Former Monsour board called out
By Richard Gazarik
Published: Tuesday, Oct. 9, 2012, 12:01 a.m.
Two state lawmakers say it's time for former board members at the now-shuttered Monsour Medical Center to step up and take responsibility before someone is injured or killed in the trash-filled, decaying structure.
An angry Sen. Kim Ward said on Monday she wants the former directors to walk through the condemned building in Jeannette to view the myriad dangers it poses to the public.
“Let's bring the board of directors to the site and see if they'd walk into the building to see if it's safe,” she said. “People just can't walk away. There's no one being held accountable.”
The Hempfield Republican said the directors need to see the damage caused by vagrants and arsonists and the buckling walls and crumbling floors officials fear may one day cause the entire building to collapse, possibly onto congested Route 30.
Ward said she contacted the most recent board president, William Raber of Venetia, Washington County, by phone and mail to invite him to tour the structure. She had not received a response as of Monday afternoon.
Raber also did not respond to requests for comment.
Meanwhile, state Rep. George Dunbar, R-Penn Township, wants the city to cite the former directors for code violations for walking away from the struggling hospital.
“I think the best way is to go after the board of directors. We should send them letters warning them and cite them for the violations,” Dunbar said.
The identities of the directors — other than Raber — remain sketchy to everyone involved, city officials included, because of the chaos that ensued when the hospital closed in 2006 in the aftermath of a series of failed inspections and years spent mired in financial difficulties.
Like Ward and Dunbar, city Solicitor Scott Avolio believes the nonprofit's board is still responsible.
“Those directors, in essence, are the owners,” Avolio said. “The directors have liabilities.”
Avolio said he'll scour records dating to the 1990s in Westmoreland County Orphans Court to find the names of those directors.
Avolio is asking the state attorney general to investigate the directors for violating the state Purely Public Charities Act, which requires the transfer of the assets of a closing nonprofit to another nonprofit under the guidance of a county court. The act also requires nonprofits to file articles of dissolution with the court, which did not happen at Monsour, Avolio said.
When the hospital closed, the directors and administrators simply walked away from the operation, leaving behind records, furniture, medical equipment and other items, Avolio said.

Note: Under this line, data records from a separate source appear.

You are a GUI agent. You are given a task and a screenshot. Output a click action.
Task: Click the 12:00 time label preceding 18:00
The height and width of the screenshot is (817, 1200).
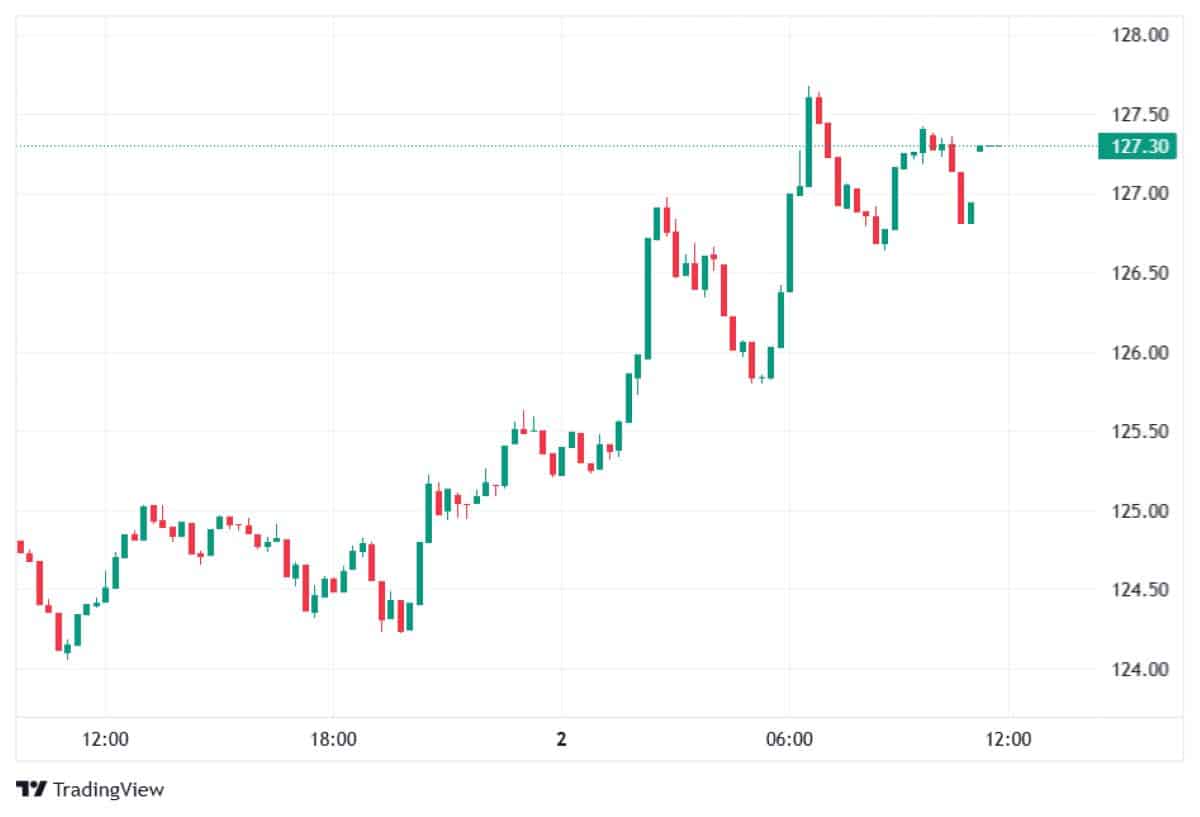pyautogui.click(x=105, y=740)
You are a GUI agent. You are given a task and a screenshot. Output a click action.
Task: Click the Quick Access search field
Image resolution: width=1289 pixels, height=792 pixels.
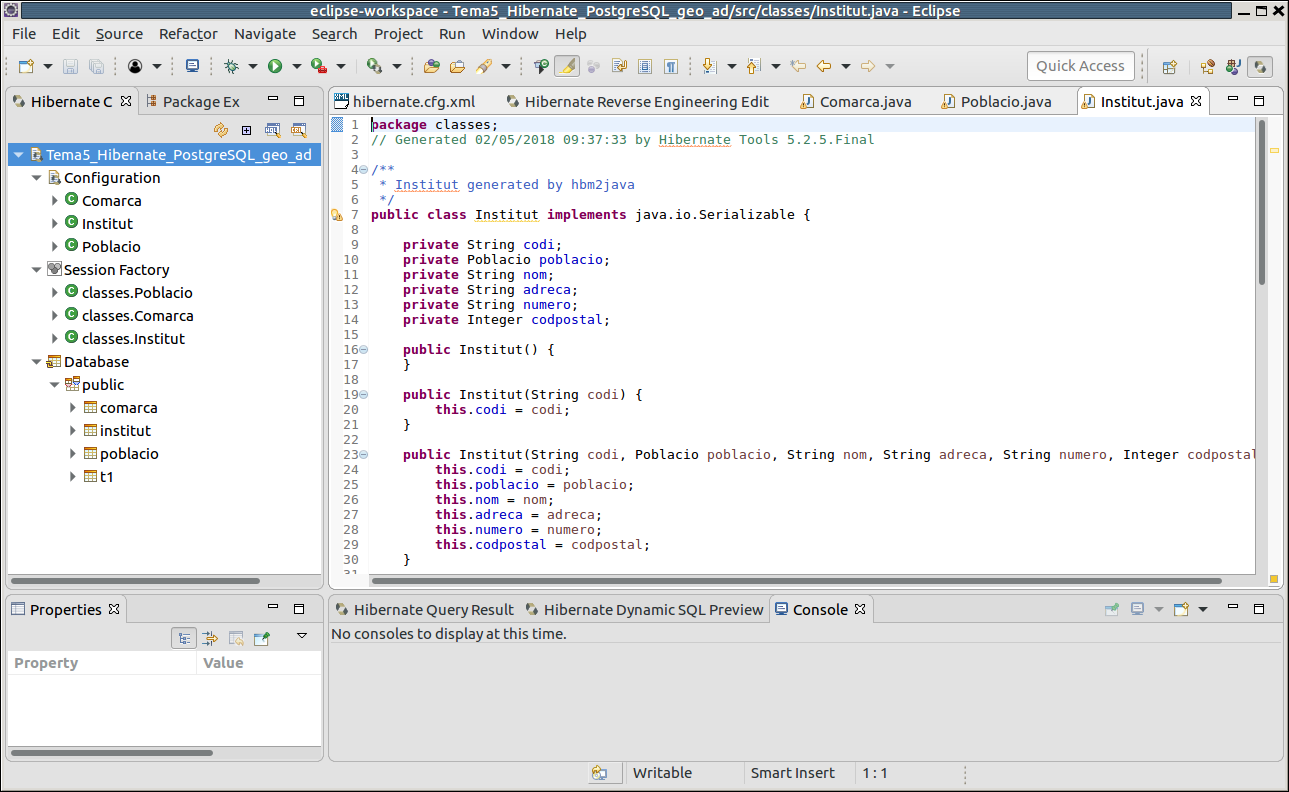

Doug Branson, at the University of Pittsburgh's School of Law, said holding the board members responsible for the facility is a “crap shoot,” but one worth taking.
He said the state Attorney General's Office could file suit against the board members to tap into the former board's liability insurance, which could be used for the cleanup. Branson said that if board members no longer carry insurance, it would be more difficult to have a court order them to pay damages.
John Skiavo, president and CEO of the Economic Growth Connection of Westmoreland, a private, nonprofit economic development corporation that has dealt with abandoned buildings in Jeannette and Derry Township, said he believes trying to hold former directors responsible would be difficult.
Because there are no shareholders in a nonprofit, the former directors could reconvene and vote to file bankruptcy, which would end any responsibility they have, he said.
“They can walk away and therefore be free from any continuing responsibility,” Skiavo said. “The problem is left for municipal government.”